Le ministre du Travail et de l´Emploi, François Biltgen lors de la 92e session de la Conférence internationale du travail à Genève

Monsieur le Président,

Permettez-moi de vous présenter les félicitations les plus chaleureuses de mon Gouvernement. Je ne doute nullement que votre expérience et votre savoir faire seront les garants de la réussite des travaux exceptionnellement importants de la CIT 2004.

Ces travaux devront constituer un pas déterminant pour le futur des travaux de notre Organisation.
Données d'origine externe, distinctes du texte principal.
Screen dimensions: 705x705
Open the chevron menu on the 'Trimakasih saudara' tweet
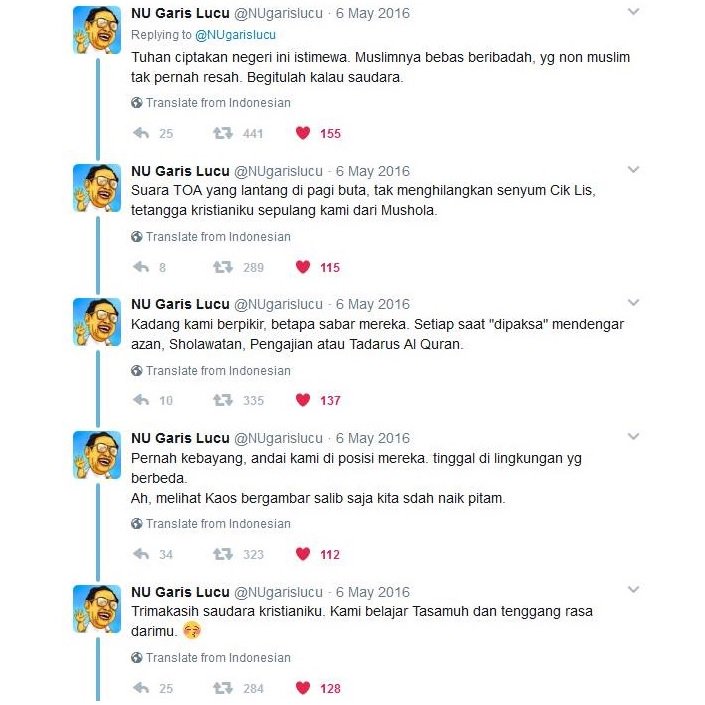click(x=633, y=589)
Ils orienteront sans doute aussi les efforts futurs communs tendant vers une globalisation intégrée et équitable.

Monsieur le Président,

Monsieur le Directeur général

Che(è)r(e)s Collègues,

Mesdames et Messieurs,

Les débats sur les conclusions de la Commission mondiale pour la dimension sociale de la globalisation montrent qu’il y a désormais une prise de conscience de l’ensemble des parties prenantes et un revirement sensible de l’attitude des uns et des autres.

Je ne peux que dire mon admiration devant la détermination des Présidents HALONEN et MKAPA et devant l’attitude constructive de l’ensemble des membres de la Commission. A nous de relever le défi et d’être à la hauteur.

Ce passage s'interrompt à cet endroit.